In the article on questions to ask financial advisors below, rewrite the part that opens with the words containing "For a quick" and closes with "more information there.", putting "no-cost service" where "free service" stands.

----- GIVEN PASSAGE -----

10 Questions to Ask Financial Advisors

Imagine hiring a person who will have intimate details about your life, your health, your family and your financial situation. You’d want to ask that person a lot of questions, right?

Your financial advisor is that person. Unfortunately, many would-be clients fail to ask enough questions to establish whether a given advisor is the right one for them.

Contrary to the perception that your advisor simply crunches numbers and deals in logic, the best advisor-client relationships involve sharing personal goals and unique personal or family challenges. More topics than you may realize are relevant to your financial life.

That’s why it’s so important to ask questions when you’re interviewing a financial advisor to make sure you can establish trust and open communication.

Here are 10 questions that can help you get a better understanding of an advisor’s business, expertise, and whether or not you click with their personality and approach:

— What is your background?

— Do you work with other professionals on an ongoing basis?

— Do you have a specialty or area of expertise?

— How do your offerings compare to other financial advisors?

— Will you explain investments and planning details in plain English?

— Can you explain exactly what fees I’ll be paying?

— How do you determine your investment recommendations?

— Is my information secure?

— Does your approach to money and investing align with mine?

— What brings meaning to your life?

What Is Your Background?

For a quick overview of an advisor’s professional background and credentials, start with the Financial Industry Regulatory Authority’s (FINRA) BrokerCheck. This free service shows the advisor’s professional licensing and credentials.

For more information about someone’s educational background and career details before they became an advisor, look up the firm’s ADV Part 2, or narrative brochure. If the advisor owns their firm, you’ll get more information there.

It’s important to remember: No particular undergraduate or graduate degree leads to becoming a financial advisor. Many successful advisors earned undergraduate degrees in liberal arts topics, not math or finance, although they eventually got licenses or credentials showing their expertise in investing and planning.

----- DATASET CONTENT -----

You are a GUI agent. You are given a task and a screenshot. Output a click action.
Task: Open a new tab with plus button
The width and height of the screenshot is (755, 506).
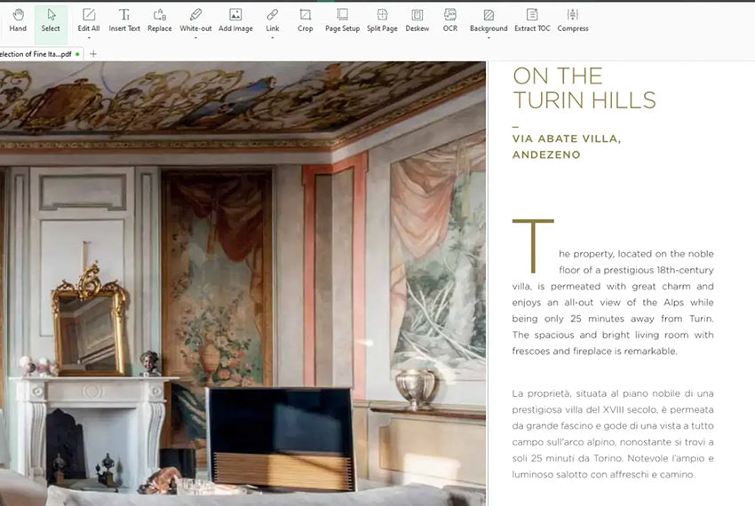93,54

-----

* _OUTPUT BELOW_:
For a quick overview of an advisor’s professional background and credentials, start with the Financial Industry Regulatory Authority’s (FINRA) BrokerCheck. This no-cost service shows the advisor’s professional licensing and credentials.

For more information about someone’s educational background and career details before they became an advisor, look up the firm’s ADV Part 2, or narrative brochure. If the advisor owns their firm, you’ll get more information there.